The faunal isotope results from Zagora provide new evidence for animal management from the Greek EIA. The correlation between the δ13C and δ15N values of the cattle suggests that they consumed diets comprising largely of two main food sources, with proportions of these two sources varying between individuals. Considering the high value of cattle during this period in Greece, together with the widespread distribution of cattle body parts at Zagora, this suggests that cattle may have been under limited ownership and belonged to a small number of herds. The enriched cattle 15N relative to the caprines could be the result of the cattle grazing on vegetation growing in manured fields in areas where they were used for ploughing. The data for caprine diet is quite different to that of the cattle, with their isotopic compositions indicating a greater diversity of diets, possibly the result of caprines (particularly goats) ranging further across Andros’ rugged terrain and foraging in different microenvironments. On the available evidence at present, there is no indication of homogeneous management of these animals. Like the cattle, the pig δ13C and δ15N values correlate, hinting that they also consumed a diet comprising primarily of varying quantities of two main food sources.

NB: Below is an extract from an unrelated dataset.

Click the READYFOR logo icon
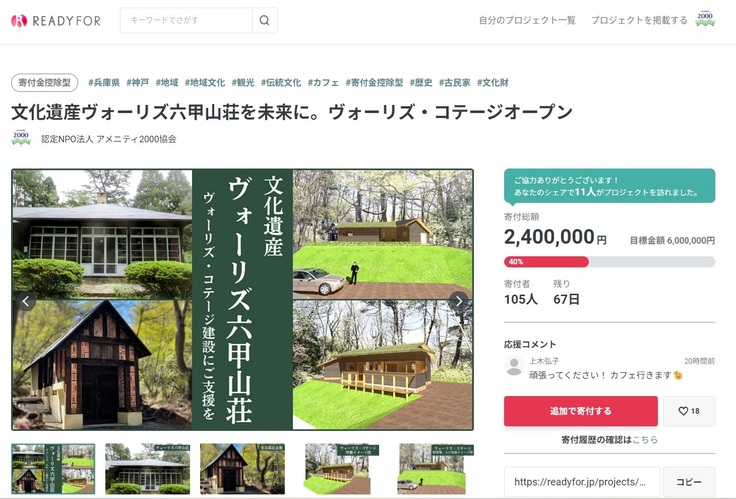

From the earliest phases (SPG/MG) to the final phase (LG) at Zagora, we see an increase in the dietary range of caprines and cattle. The isotopic shifts towards higher δ15N values imply that a greater consumption of plants growing in soils exposed to higher organic matter content is most likely responsible for this change. The increase during the ‘Greek Renaissance’ at a time when Zagora reached its maximum extent could imply there was growing pressure on the surrounding hinterland, forcing the expanding population to intensify agricultural production or herd animals in areas close to human settlement. Although there is a lack of evidence for any settlement boundaries during this period, these isotope results may also suggest that certain members of the community had restricted access to land or perhaps that agricultural land may have been in short supply during Zagora’s final phase.